Quand on comprend, comme le bouddhisme l’enseigne, l’impermanence de toutes choses, on peut être d’abord choqué, tant est grand l’empire qu’exerce sur nous notre ego, qui ne supporte pas la perspective de son anéantissement futur. Mais ensuite on peut être rasséréné. D’abord parce que la vie comporte beaucoup de déconvenues, dont il n’est pas un mal d’être débarrassé. Ensuite parce que l’évanouissement est le lot commun, et de cette constatation on peut tirer consolation.
Bien sûr je disparaîtrai, comme ces fétus de neige. Bien sûr ma pureté s’est perdue au sortir de l’enfance, comme la leur se perdra avec leur disparition. Mais au moins ils me la rappellent, et je peux à les voir essayer d’être plus pur moi-même, c’est-à-dire non divisé et non partagé, comme l’a été, et l’est encore en moi, l’Enfant d’autrefois, qui regardait toutes choses avec un regard simple.

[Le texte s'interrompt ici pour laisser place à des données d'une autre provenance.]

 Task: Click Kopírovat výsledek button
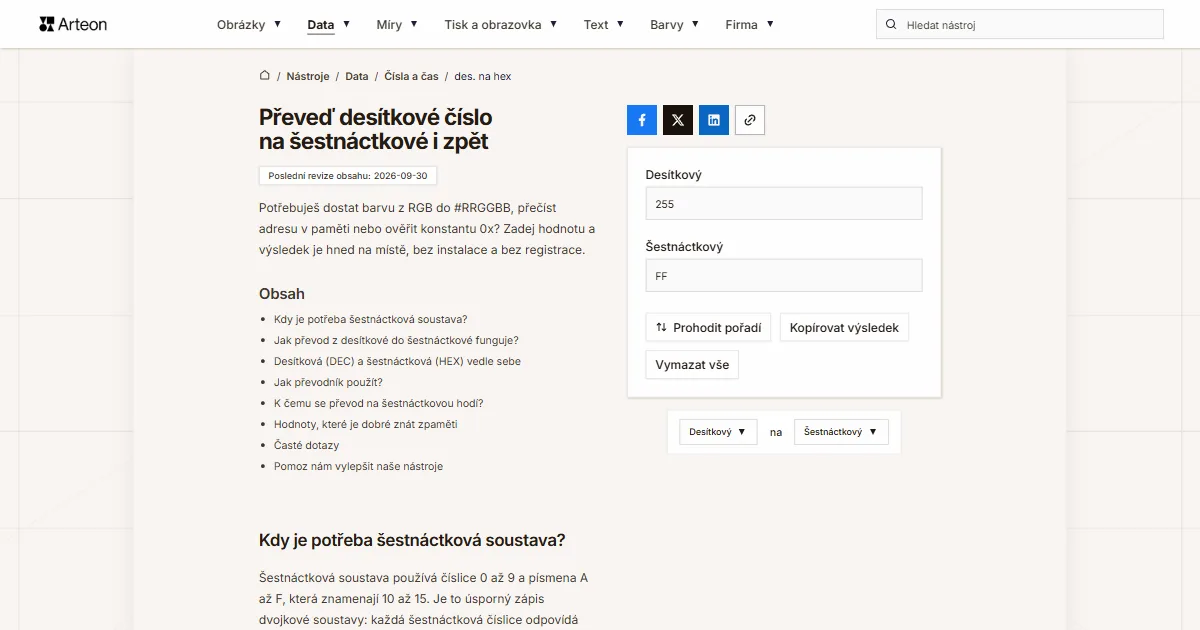(844, 327)
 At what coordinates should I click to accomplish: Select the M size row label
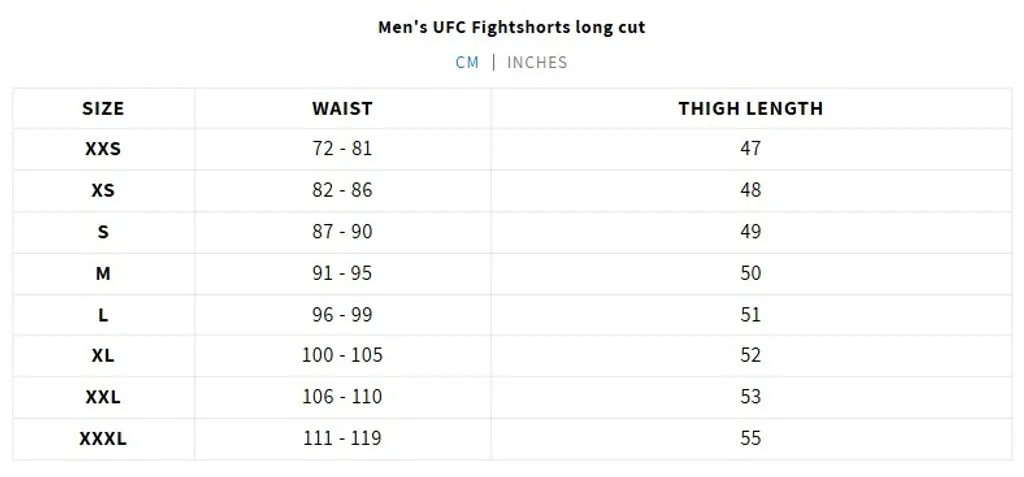(x=103, y=274)
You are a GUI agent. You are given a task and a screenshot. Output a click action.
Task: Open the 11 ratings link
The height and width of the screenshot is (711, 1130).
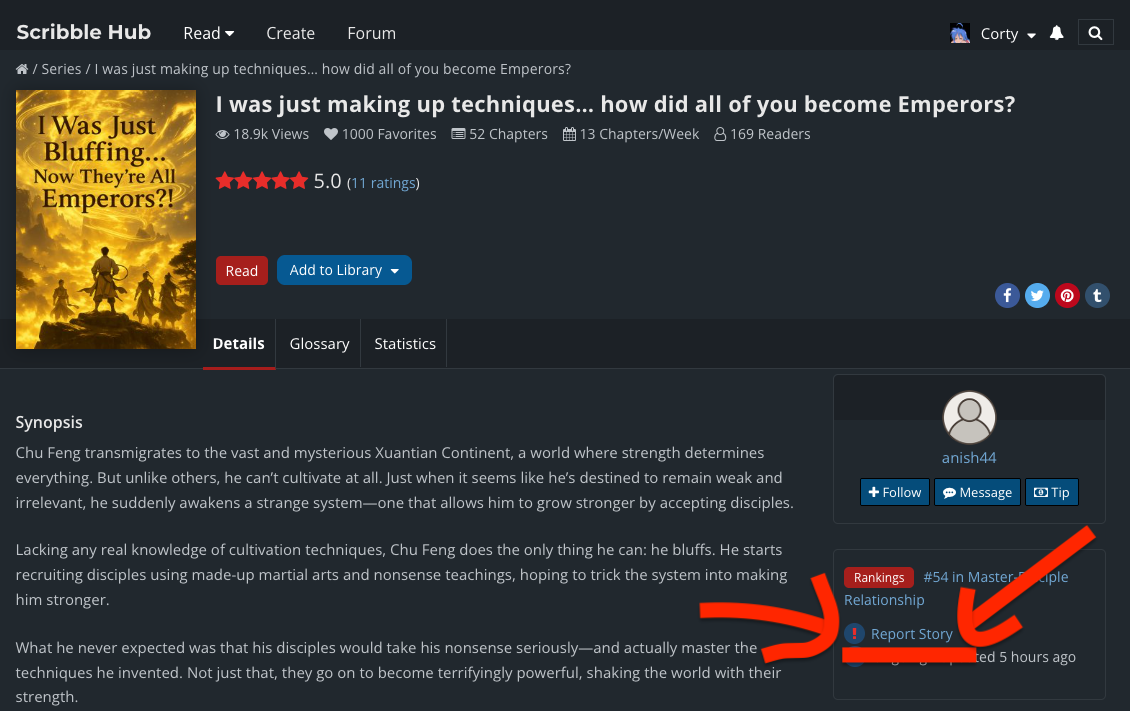(x=383, y=183)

Quand la contemplation d’une image, comme ici cette photo, conduit à faire le point avec soi-même, son but est atteint. Ici dans son dépouillement, son laconisme (c’est un haïku plastique) elle permet de réévaluer toutes choses, et de prendre la décision d’aller vers le Simple. Ce Simple que les gens d’ordinaire, écartés d’eux-mêmes et vivant à leur seule surface, trouvent monotone.
Il me dit que le plus important dans la vie est de ne pas attacher d’importance aux choses qui n’en ont pas, et de ne pas passer à côté de ce bref instant qu’est toute existence. La vie s’écrit et se découpe sur le fond d’un grand Vide blanc immaculé et abstrait qui annule et ensevelit toutes choses, comme la neige recouvre et efface tout ce qui existe.